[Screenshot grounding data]

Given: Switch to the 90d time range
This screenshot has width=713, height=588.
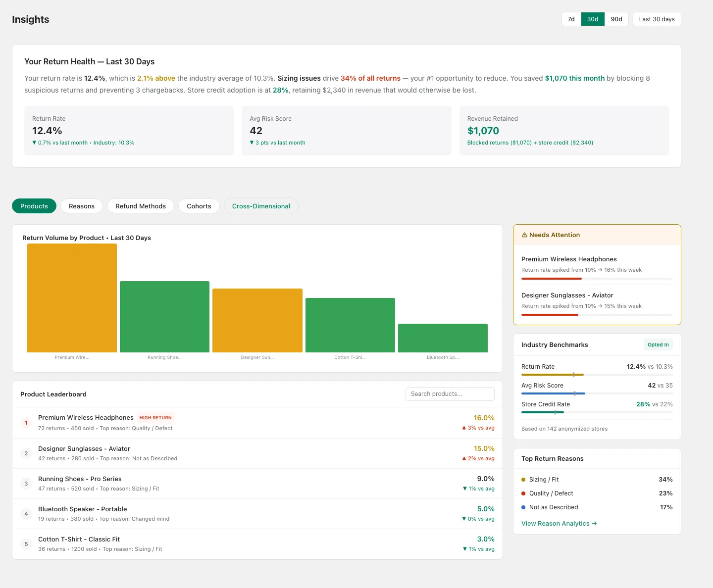Looking at the screenshot, I should click(x=616, y=19).
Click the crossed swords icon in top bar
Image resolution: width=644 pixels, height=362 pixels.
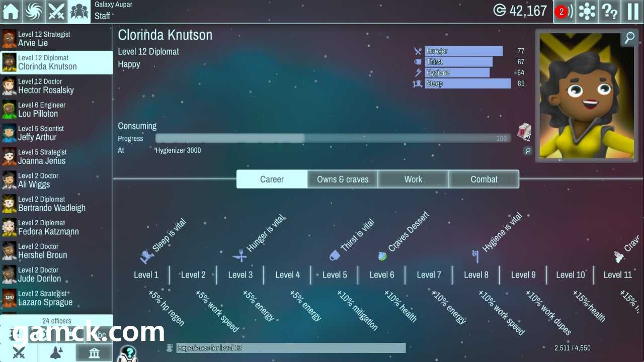[56, 11]
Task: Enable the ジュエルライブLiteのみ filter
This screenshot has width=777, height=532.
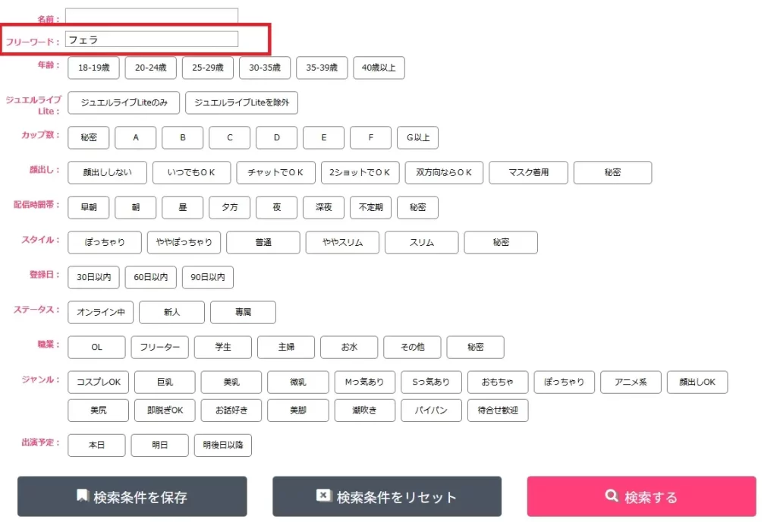Action: pos(124,102)
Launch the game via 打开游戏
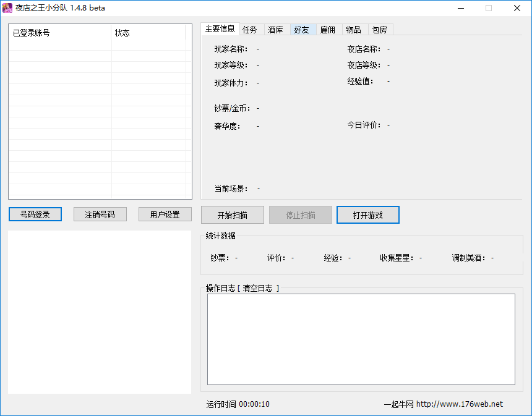532x416 pixels. coord(368,215)
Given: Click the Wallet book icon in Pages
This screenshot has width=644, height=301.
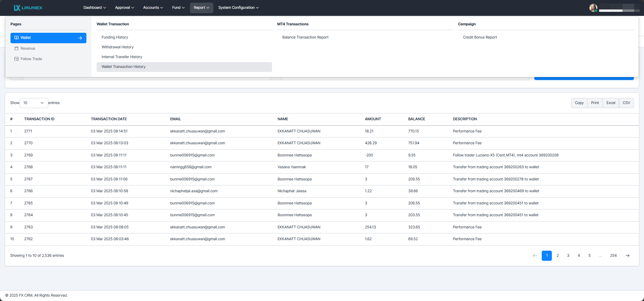Looking at the screenshot, I should 17,38.
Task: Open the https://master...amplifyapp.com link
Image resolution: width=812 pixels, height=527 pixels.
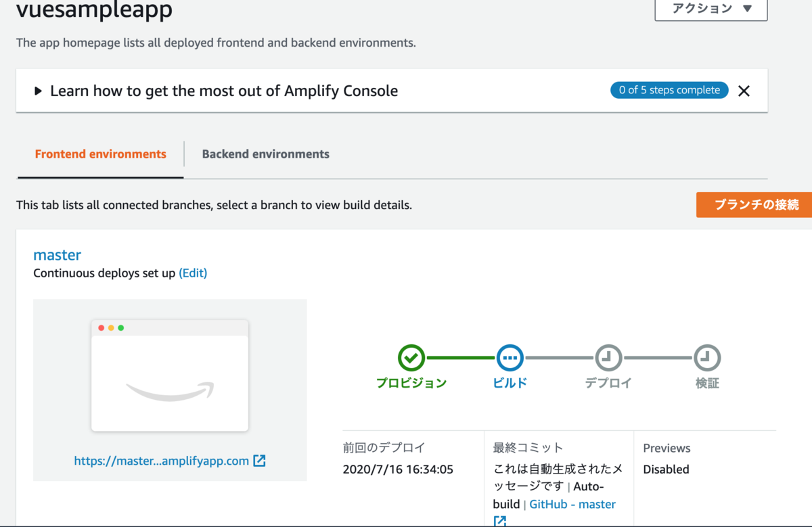Action: tap(162, 461)
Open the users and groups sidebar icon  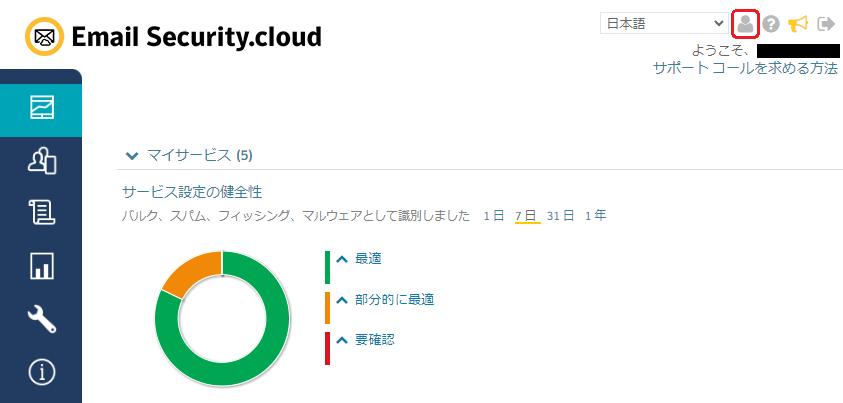coord(41,160)
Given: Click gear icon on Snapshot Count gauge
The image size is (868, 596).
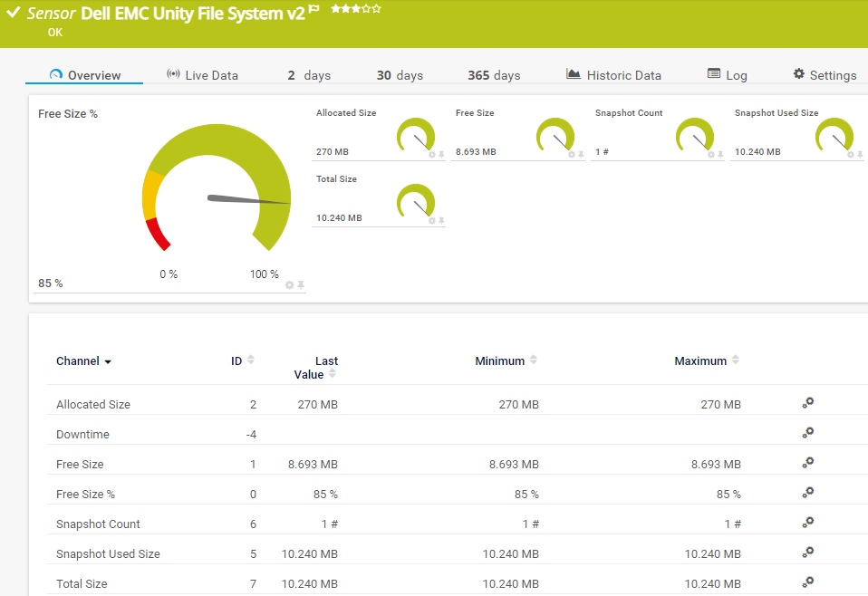Looking at the screenshot, I should 711,155.
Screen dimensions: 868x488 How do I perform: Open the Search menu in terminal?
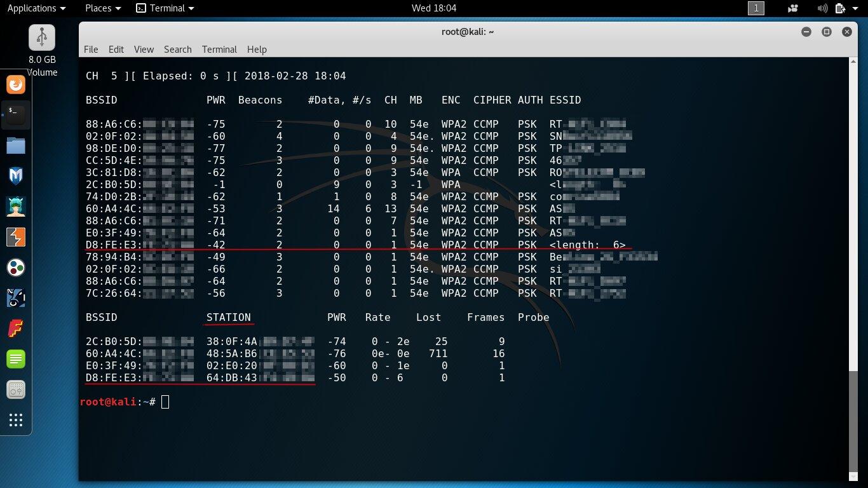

**EXERCISE REQUIREMENTS**
Here the lines from the one with "The image size is (868, 596)." through the last line of the data above need to be repeated exactly, both included, and any picture omitted.

**RESPONSE BOX**
The image size is (868, 596).
Looking at the screenshot, I should 711,155.
Screen dimensions: 868x488 How do I perform: Open the Search menu in terminal?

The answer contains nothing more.